### [INPUT]
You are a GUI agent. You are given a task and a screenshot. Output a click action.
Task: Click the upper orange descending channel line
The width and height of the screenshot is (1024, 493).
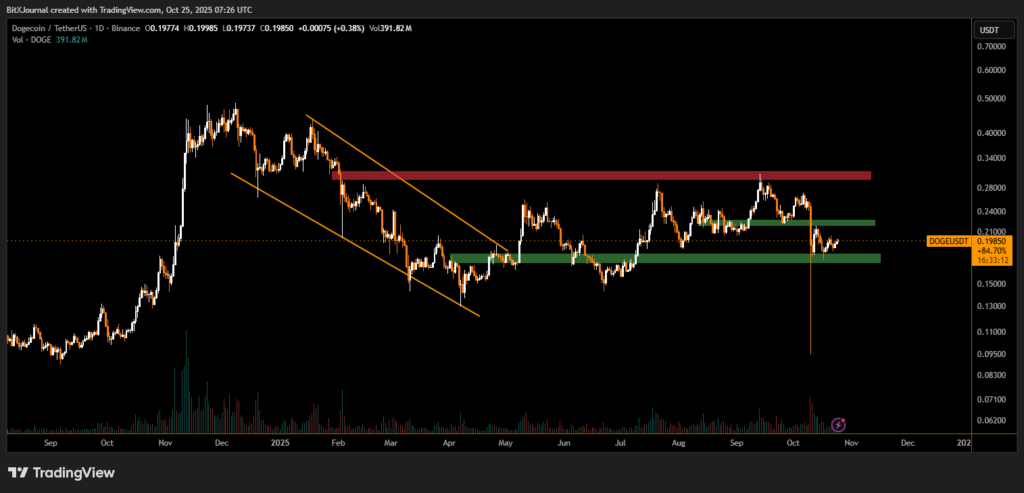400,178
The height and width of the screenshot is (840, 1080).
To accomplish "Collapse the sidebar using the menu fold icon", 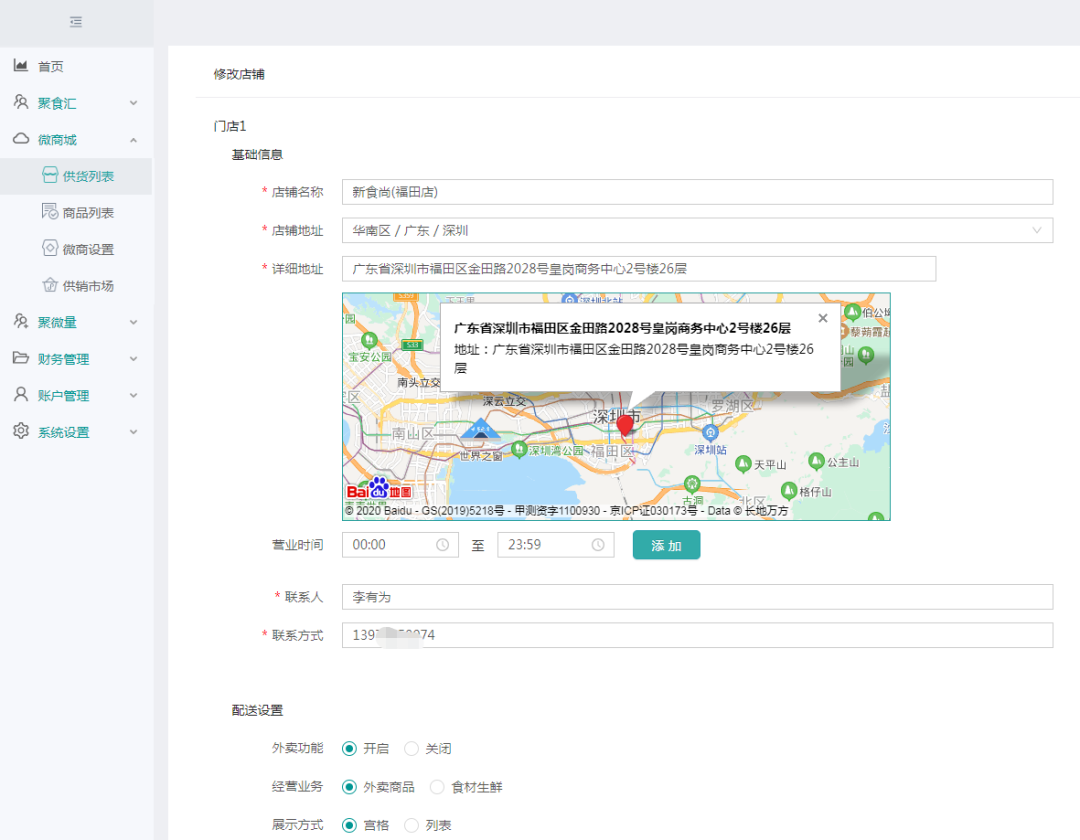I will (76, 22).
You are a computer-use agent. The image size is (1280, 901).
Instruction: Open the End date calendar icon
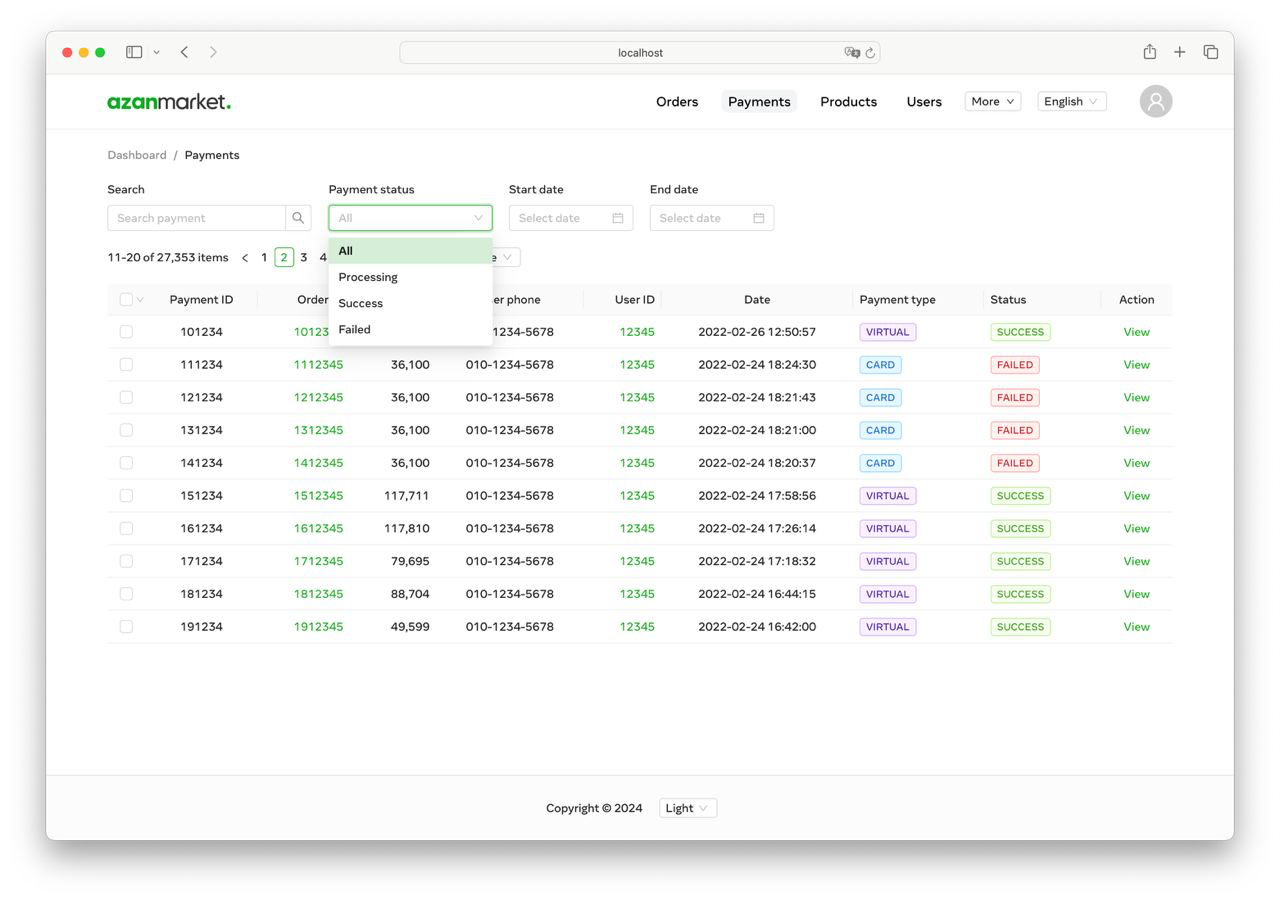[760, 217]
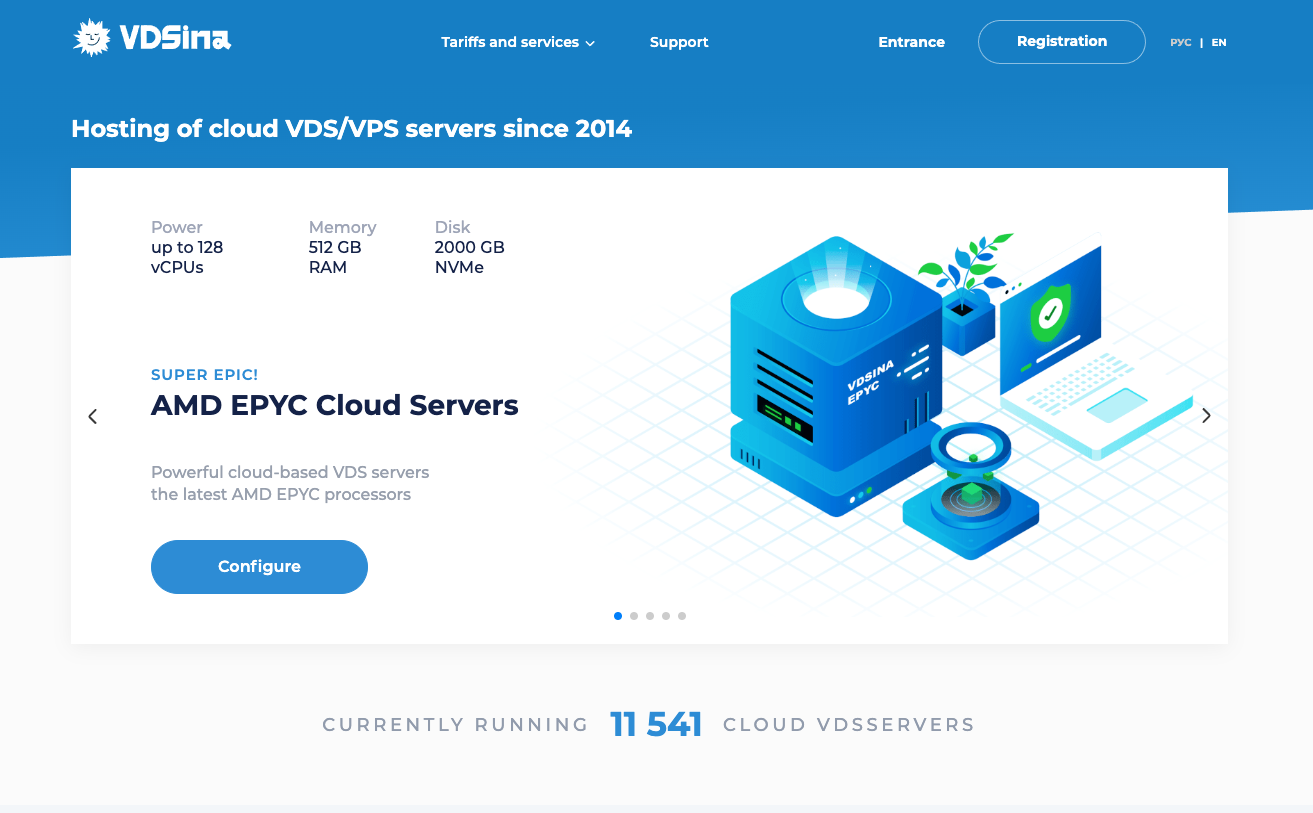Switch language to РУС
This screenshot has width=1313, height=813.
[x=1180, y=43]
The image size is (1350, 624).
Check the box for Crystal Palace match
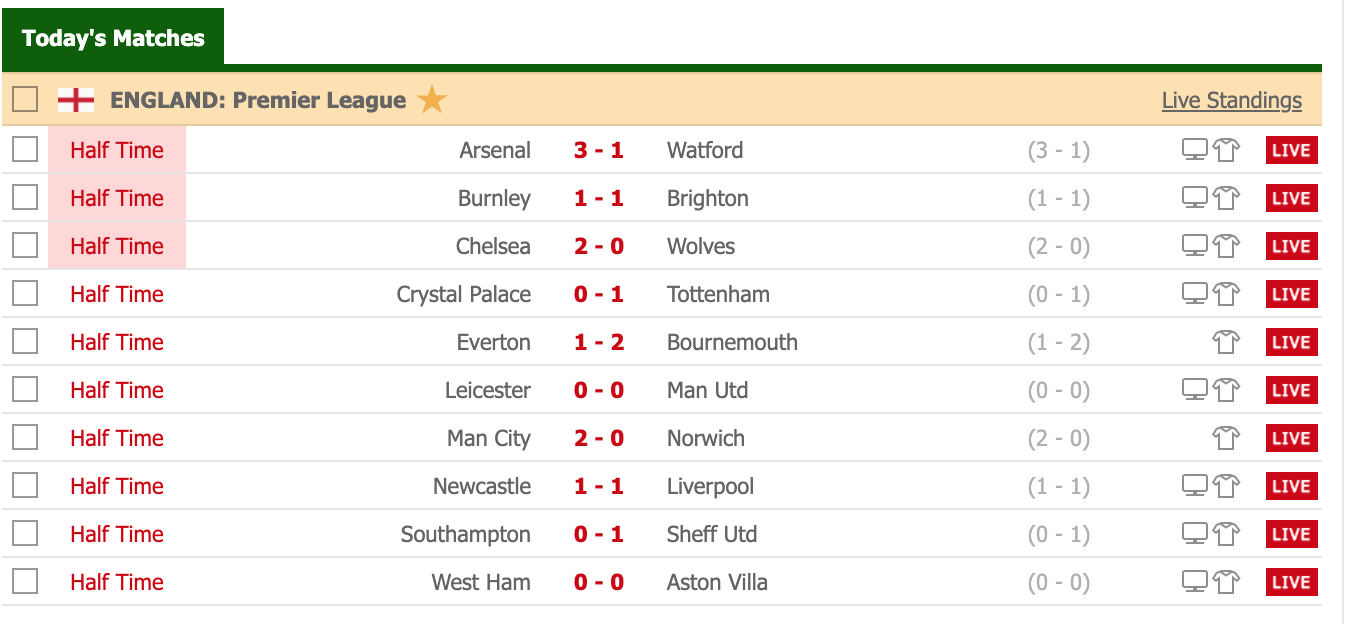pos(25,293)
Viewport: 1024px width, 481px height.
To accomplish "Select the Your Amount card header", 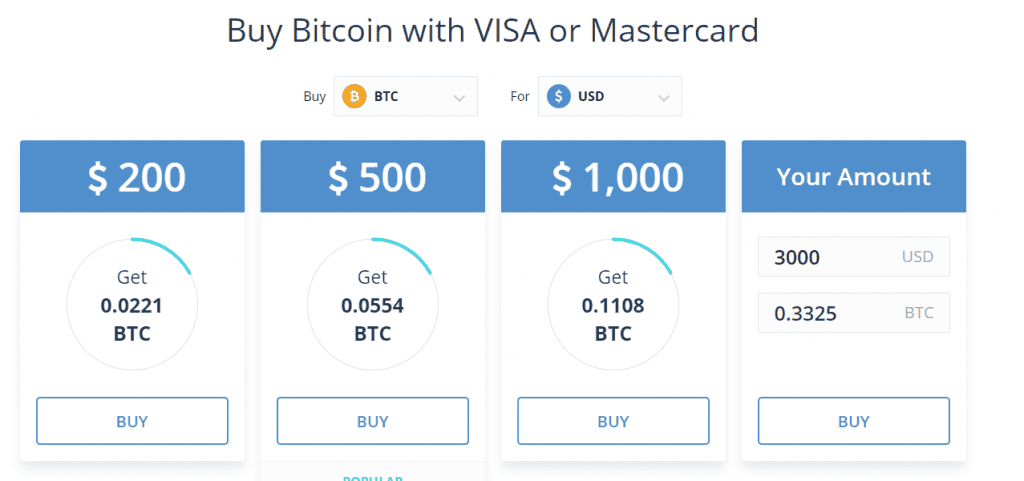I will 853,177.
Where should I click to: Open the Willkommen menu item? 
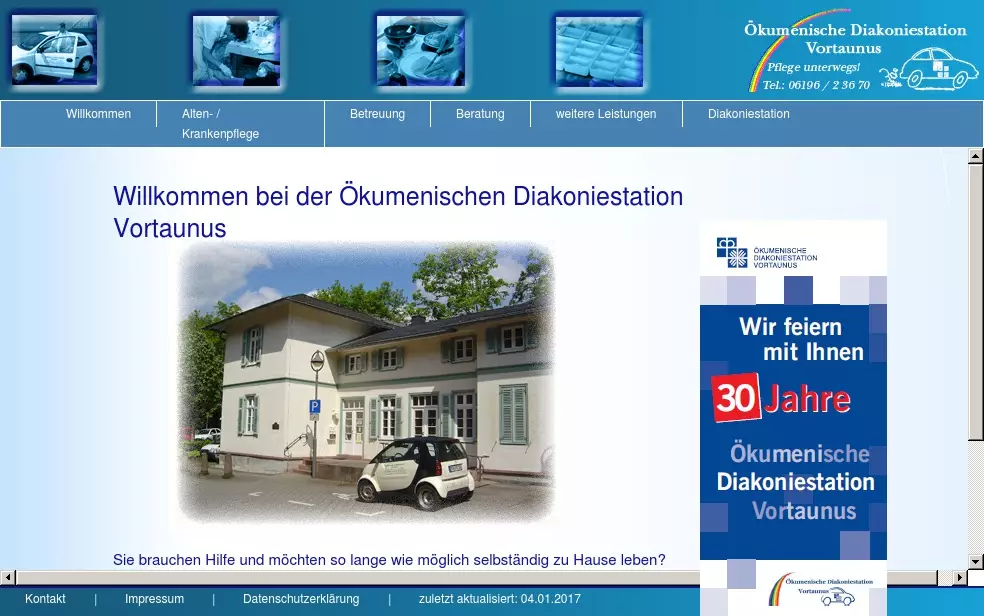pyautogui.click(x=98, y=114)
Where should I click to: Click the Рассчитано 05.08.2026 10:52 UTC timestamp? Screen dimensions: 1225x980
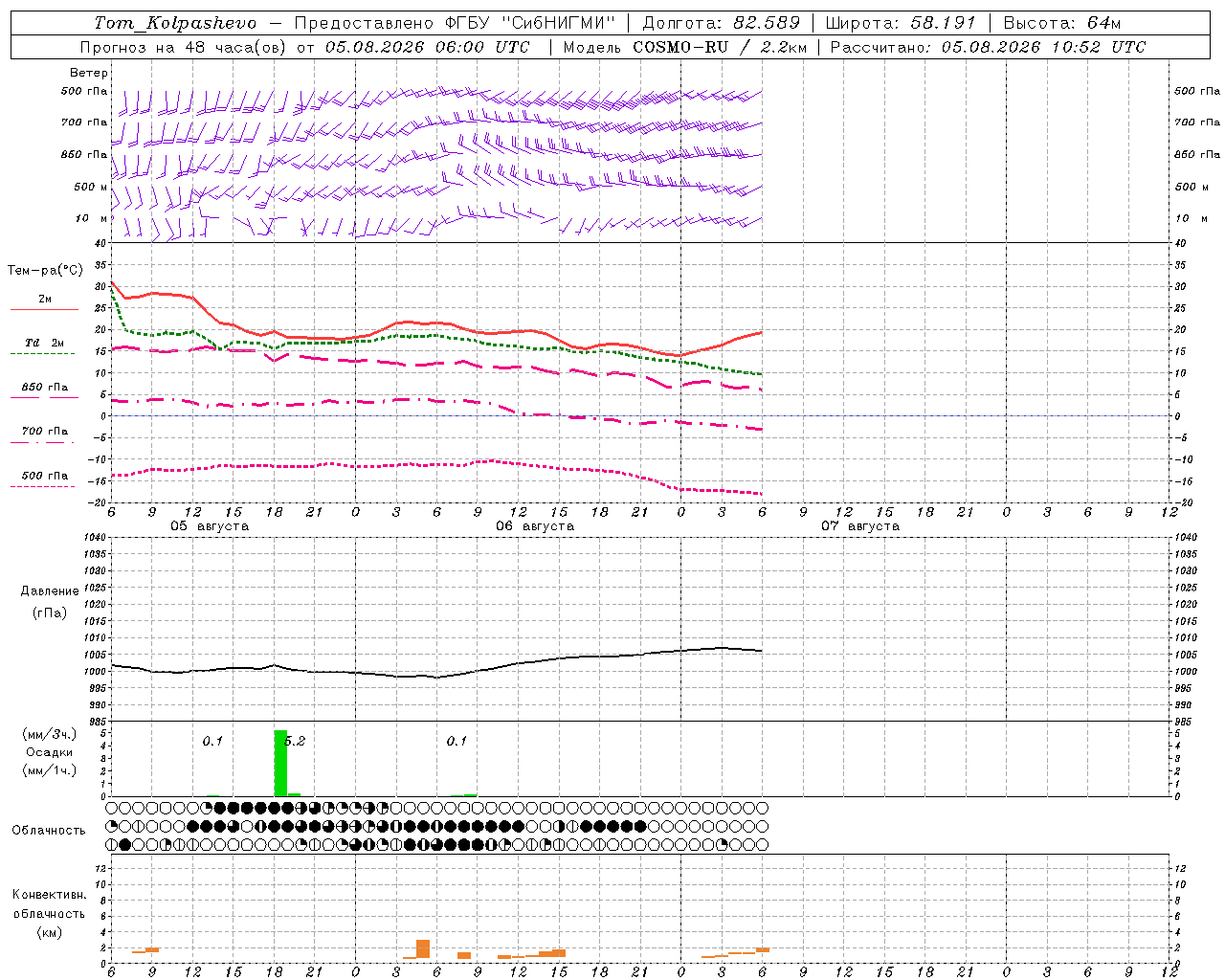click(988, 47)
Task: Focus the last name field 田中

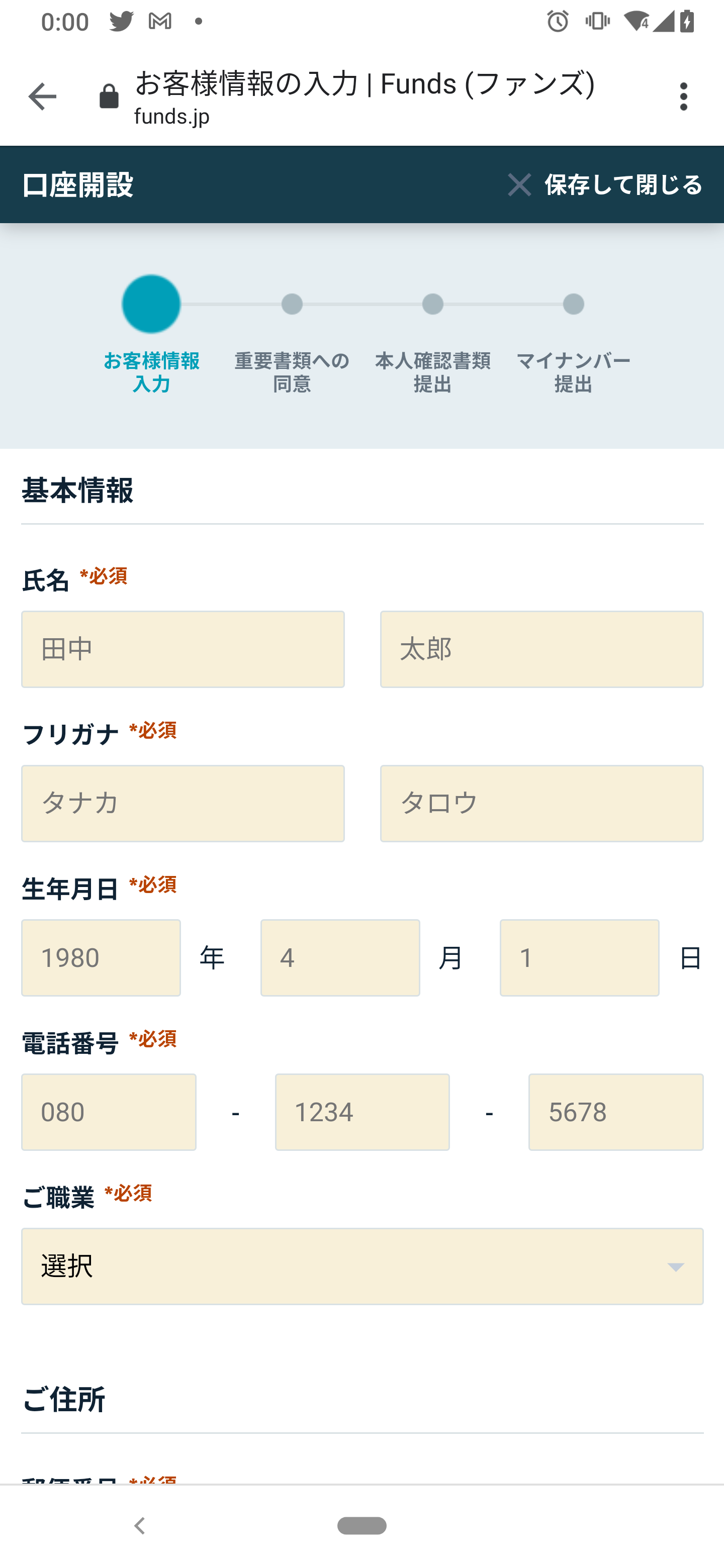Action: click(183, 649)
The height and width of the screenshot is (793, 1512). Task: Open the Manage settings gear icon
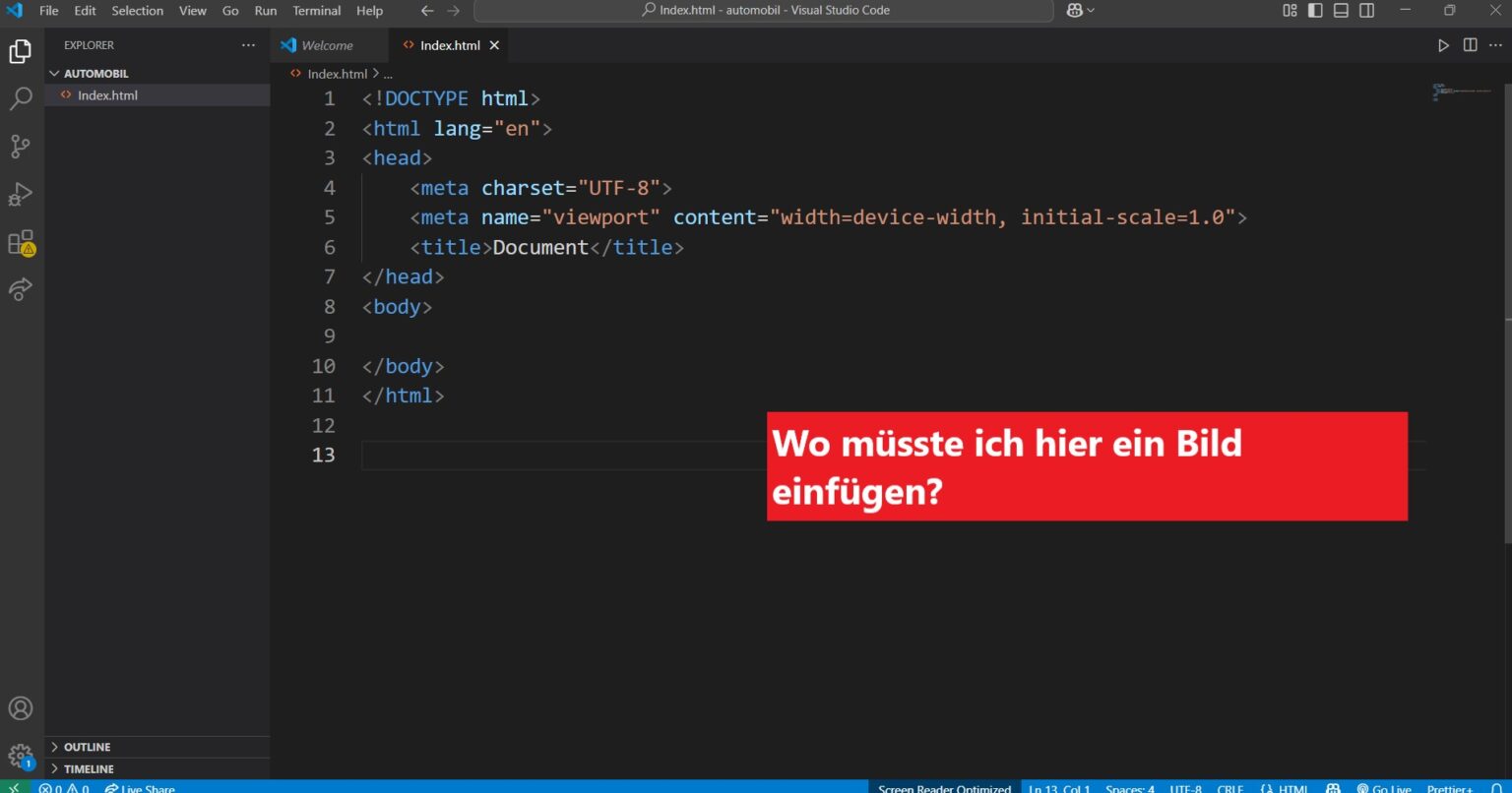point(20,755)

### [TASK REQUIREMENTS]
Provide the number of lines in the entries that include "agent", and no other text.

### [SOLUTION TO THE PROBLEM]
2